On Page 32 of the Interior Department’s draft plan, the agency outlined its proposal to open federal waters starting nine miles off Florida’s coast to drilling. It also laid out four options for larger potential buffer zones, ranging from 50 to 125 miles offshore.

Then-Florida Gov. Jeb Bush (R) proposed allowing drilling beyond the 125-mile mark in the Gulf in 2005. He lost that battle after environmentalists mounted a fierce challenge.

Currently, drilling can take place starting 225 miles off Florida.

A map included in the Interior Department's draft proposal points to a 125-mile buffer zone off Florida as the most environmentally friendly option on the negotiating table.
A map included in the Interior Department's draft proposal points to a 125-mile buffer zone off Florida as the most environmentally friendly option on the negotiating table.
U.S. Department of the Interior

“It was music to my ears to hear that Gov. Scott has changed his position on offshore drilling,” Rep. Frederica Wilson (D-Fla.) told HuffPost. “I sincerely hope that Gov. Scott’s opposition is genuine and not an act of subterfuge to trick Floridians into believing that he is an environmentalist in an election year.”

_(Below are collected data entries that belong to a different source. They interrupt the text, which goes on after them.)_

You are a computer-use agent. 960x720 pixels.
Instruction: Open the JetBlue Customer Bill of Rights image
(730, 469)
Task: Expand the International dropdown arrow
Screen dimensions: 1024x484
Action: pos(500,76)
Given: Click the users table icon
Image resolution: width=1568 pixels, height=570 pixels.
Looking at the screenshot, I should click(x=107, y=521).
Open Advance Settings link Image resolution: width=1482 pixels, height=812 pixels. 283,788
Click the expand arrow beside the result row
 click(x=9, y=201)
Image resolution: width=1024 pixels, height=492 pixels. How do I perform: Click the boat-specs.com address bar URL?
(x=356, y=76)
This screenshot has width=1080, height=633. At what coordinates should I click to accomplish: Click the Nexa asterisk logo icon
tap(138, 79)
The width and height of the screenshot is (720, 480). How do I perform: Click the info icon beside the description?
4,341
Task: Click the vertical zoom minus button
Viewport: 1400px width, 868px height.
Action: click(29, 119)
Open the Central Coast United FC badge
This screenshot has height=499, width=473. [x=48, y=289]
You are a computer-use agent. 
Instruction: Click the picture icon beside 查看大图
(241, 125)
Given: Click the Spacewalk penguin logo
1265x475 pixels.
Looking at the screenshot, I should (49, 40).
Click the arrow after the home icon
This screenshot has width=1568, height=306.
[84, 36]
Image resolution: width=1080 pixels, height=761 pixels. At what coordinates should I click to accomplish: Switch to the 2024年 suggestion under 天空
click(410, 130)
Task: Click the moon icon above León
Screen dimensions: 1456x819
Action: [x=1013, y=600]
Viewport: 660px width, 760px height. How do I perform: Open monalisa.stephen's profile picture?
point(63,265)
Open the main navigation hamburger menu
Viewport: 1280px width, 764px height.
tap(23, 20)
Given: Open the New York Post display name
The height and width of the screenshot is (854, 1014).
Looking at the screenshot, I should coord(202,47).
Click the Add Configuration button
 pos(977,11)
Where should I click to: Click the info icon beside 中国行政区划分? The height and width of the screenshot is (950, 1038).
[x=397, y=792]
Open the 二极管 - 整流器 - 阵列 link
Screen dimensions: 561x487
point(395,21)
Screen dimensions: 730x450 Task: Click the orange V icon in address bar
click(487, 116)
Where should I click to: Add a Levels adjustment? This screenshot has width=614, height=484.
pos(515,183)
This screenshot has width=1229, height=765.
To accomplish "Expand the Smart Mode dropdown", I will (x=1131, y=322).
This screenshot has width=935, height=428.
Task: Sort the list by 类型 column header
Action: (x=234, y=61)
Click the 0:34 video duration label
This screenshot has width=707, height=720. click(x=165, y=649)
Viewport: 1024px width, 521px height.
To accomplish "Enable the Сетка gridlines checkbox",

Scott is now well-placed to go down that second road.

The Trump administration plan essentially gave the governor a roadmap to press Zinke for compromise in the areas where the oil industry has little interest in drilling anyway, such as off Florida’s Atlantic coast and around the Florida Keys. The plan deemed too radical in 2005 could then become the new middle ground, and Scott would look like a moderate on the issue.

“He creates a situation where he comes in with a compromise and tries to make himself look like a hero,” Frank Jackalone, director of the Sierra Club’s Florida chapter, told HuffPost before Tuesday night’s announcement. “He could claim that he got the feds to back down except for this portion.”

“For those who have been fighting offshore drilling in Florida for a long time, that would be an immense defeat,” Jackalone added. “That would be a whole new area of drilling coming 100 miles closer to Florida’s coastline that we have successfully fought for 20 years.”

Lauren Schenone, Scott’s press secretary, declined HuffPost’s request to interview the governor and did not answer emailed questions about the timing of his reversal on offshore drilling. She sent HuffPost the statement that Scott had tweeted this past Thursday.

After this story published, Schenone sent an additional statement: “The Governor has been consistently clear that he would never support anything that would harm Florida’s environment.”

To David Bergstein, a former Florida Democratic Party official, Scott’s sudden offshore drilling opposition looks a lot like his bait-and-switch on Medicaid expansion.

“Just like the typical, self-serving politician that he is, Rick Scott will say anything to try and advance his own political ambitions,” Bergstein, now a spokesman for the Democratic Senatorial Campaign Committee, told HuffPost on Monday. “His long, well established record of backing drilling off Florida’s shores and beaches is as offensive to voters as his pathological and craven dishonesty.”

Other Florida Republicans also opposed the Trump administration’s proposal last week, including Sen. Marco Rubio and Reps. Carlos Curbelo, Matt Gaetz and Vern Buchanan. But Scott, a loyal Trump ally whom the president has repeatedly encouraged to run for Senate, was the only one to be acknowledged by the White House.

In his call with reporters last week, Zinke called Scott “a great governor” with whom he looked “forward to having a dialogue.” In a tweet announcing his decision on Tuesday, Zinke said “local voice matters,” although he made no mention of the dozen other governors who opposed offshore drilling.

“Our goal isn’t to cross Governor Scott,” White House press secretary Sarah Huckabee Sanders said last Thursday.

“Just because we may differ on issues from time to time,” she added, “doesn’t mean that we can’t still have an incredibly strong and good relationship.”

This article has been updated with a statement from Rick Scott’s press secretary.